━━ Provided data ━━
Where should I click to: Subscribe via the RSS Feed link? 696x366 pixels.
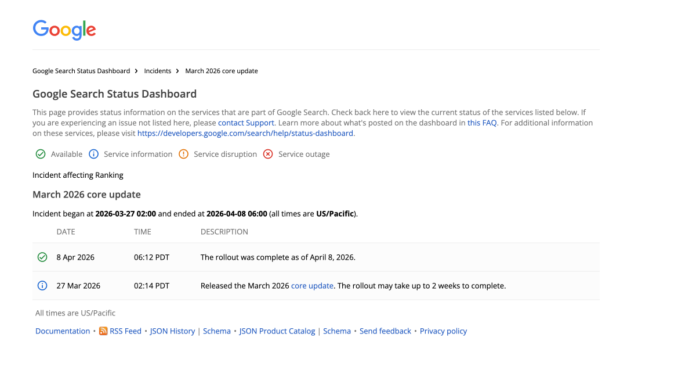click(x=125, y=331)
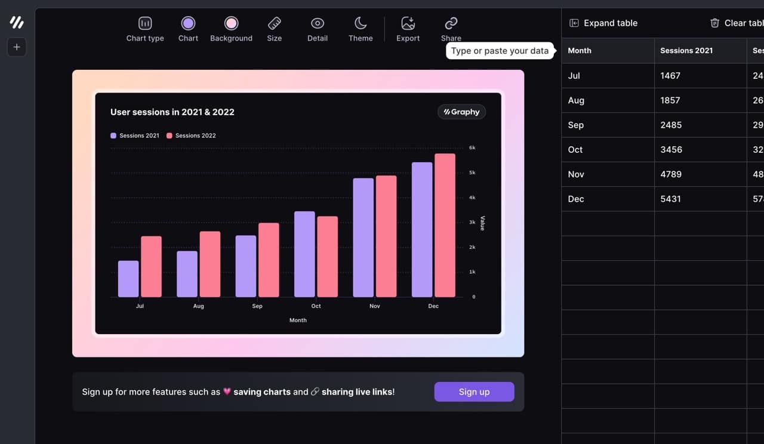Click the purple Sign up button
The width and height of the screenshot is (764, 444).
[474, 391]
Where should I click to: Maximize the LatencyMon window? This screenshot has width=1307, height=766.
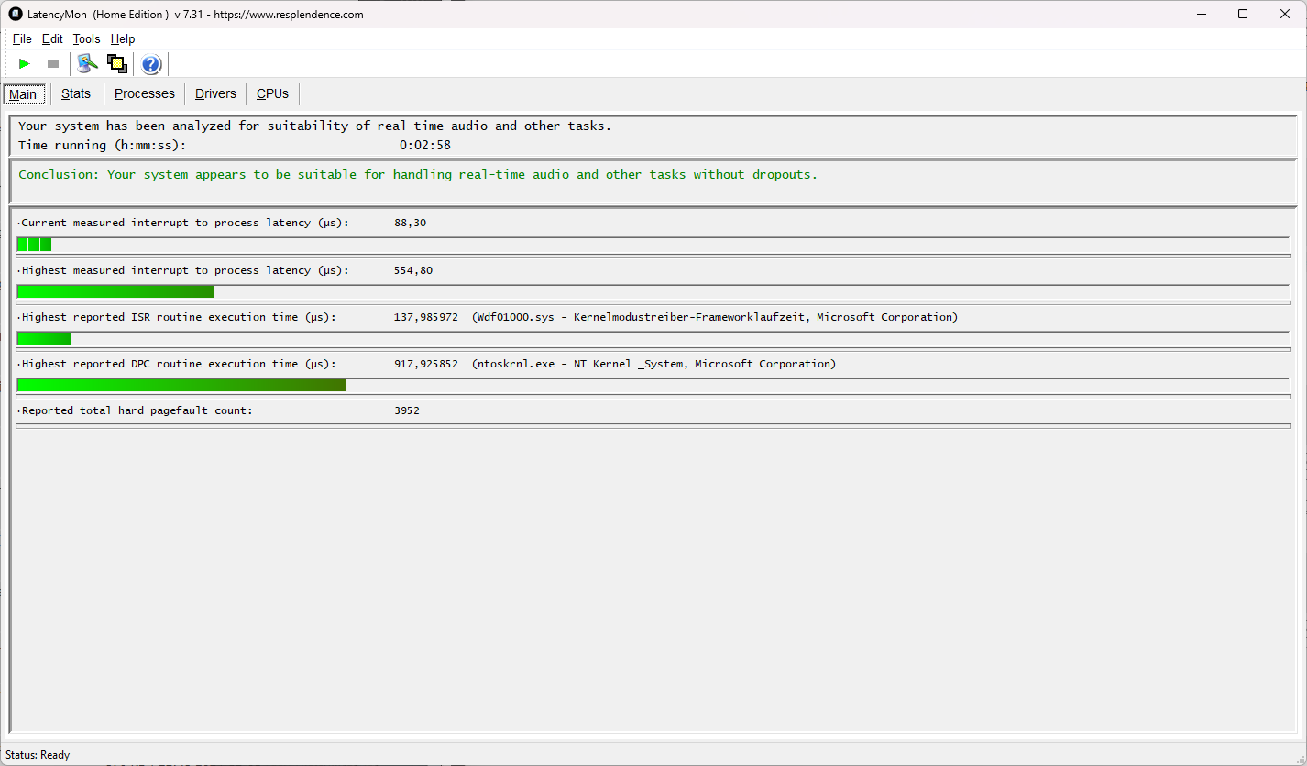[x=1243, y=14]
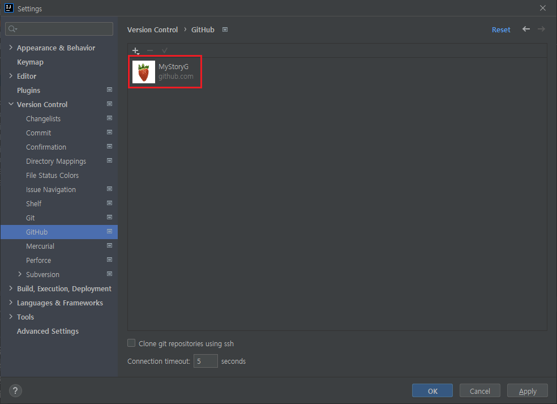Add a new GitHub account
The image size is (557, 404).
(x=135, y=50)
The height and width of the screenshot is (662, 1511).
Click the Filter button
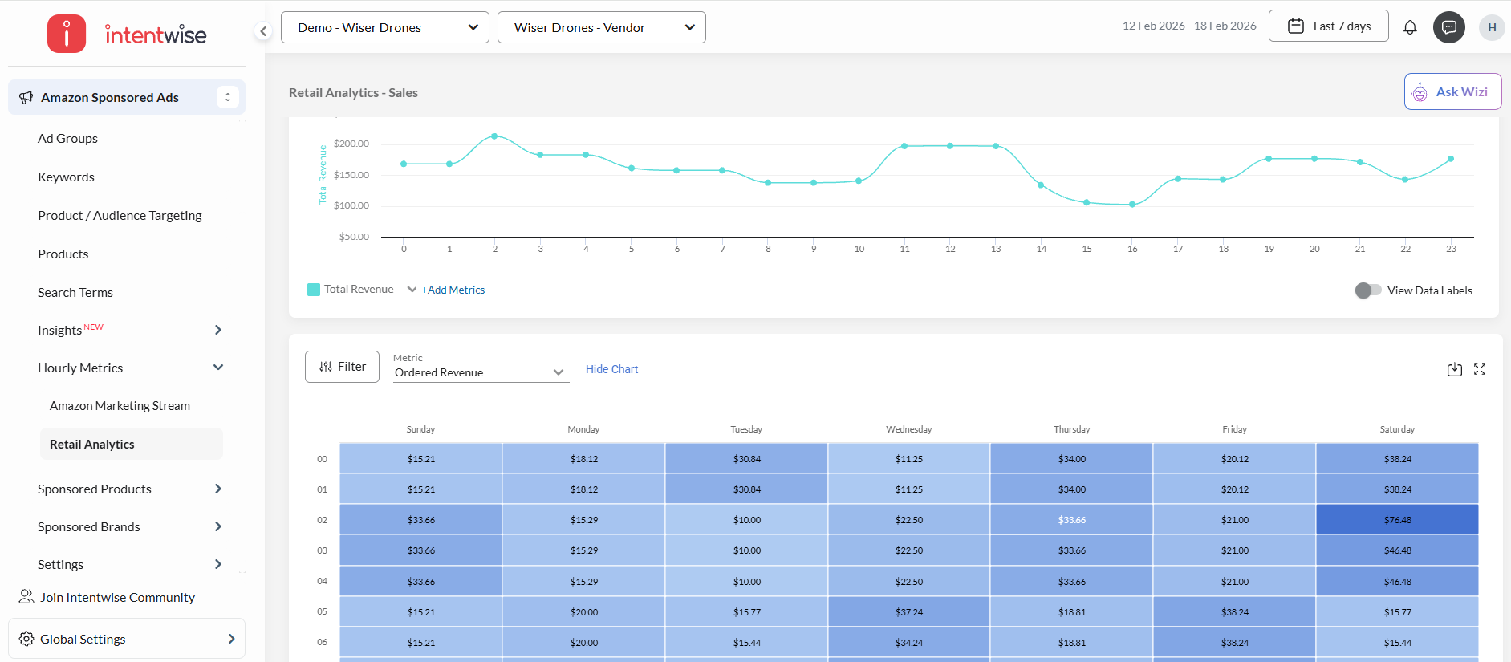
━━━
**Work item:**
Each entry is to be given again exactly as it stands, with its pictures removed.

**Exercise solution:**
Where should I click to: Subscribe via the RSS Feed link? 696x366 pixels.
click(x=125, y=331)
Click the purple Sign up button
The width and height of the screenshot is (764, 444).
[474, 391]
Where should I click to: Maximize the LatencyMon window? This screenshot has width=1307, height=766.
[x=1243, y=14]
Add a new GitHub account
The image size is (557, 404).
(x=135, y=50)
The height and width of the screenshot is (662, 1511).
Click the Filter button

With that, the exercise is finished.